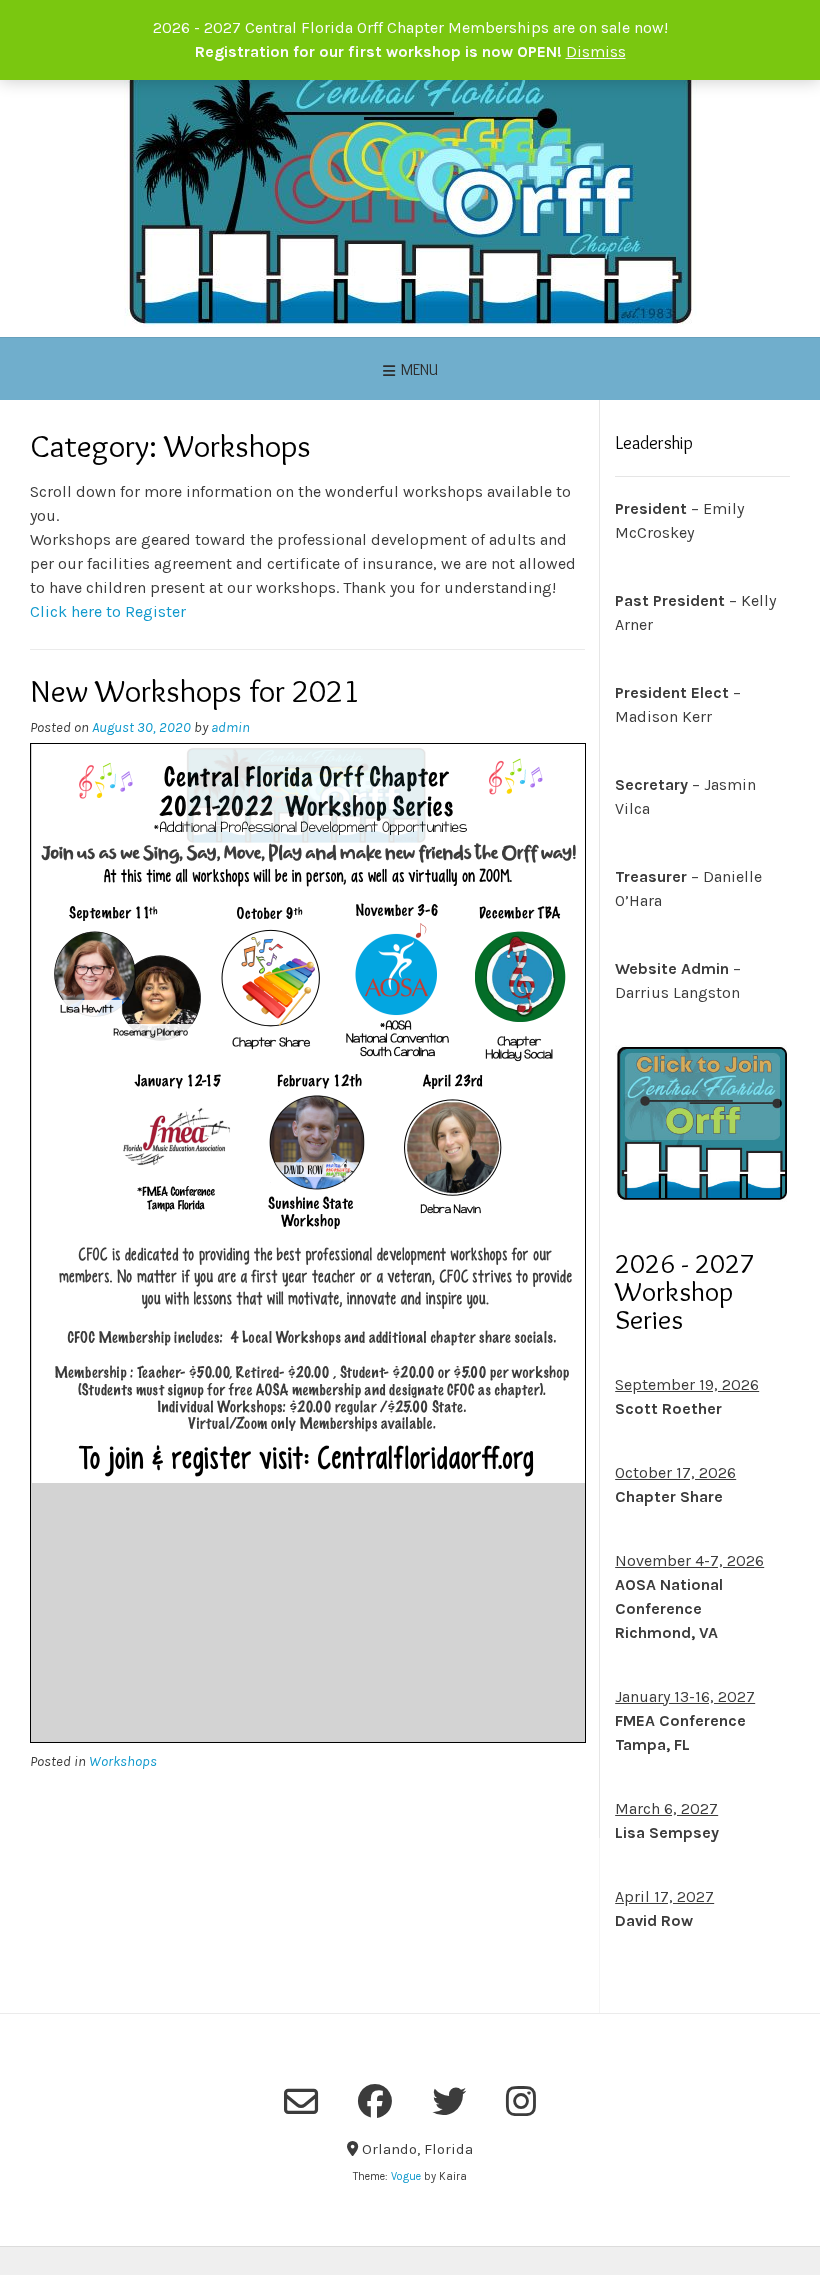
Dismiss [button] (596, 51)
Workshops (123, 1761)
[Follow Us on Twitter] (449, 2101)
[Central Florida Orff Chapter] (410, 193)
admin (230, 727)
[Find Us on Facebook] (375, 2101)
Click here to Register (108, 611)
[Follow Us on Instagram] (521, 2101)
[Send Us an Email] (301, 2102)
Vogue (406, 2176)
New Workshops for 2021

→ **What you have to do**
All lines from the one that has "[Follow Us on Twitter] (449, 2101)" through the end of the material above should be returned exactly; omit the rest.

→ **Final answer**
[Follow Us on Twitter] (449, 2101)
[Central Florida Orff Chapter] (410, 193)
admin (230, 727)
[Find Us on Facebook] (375, 2101)
Click here to Register (108, 611)
[Follow Us on Instagram] (521, 2101)
[Send Us an Email] (301, 2102)
Vogue (406, 2176)
New Workshops for 2021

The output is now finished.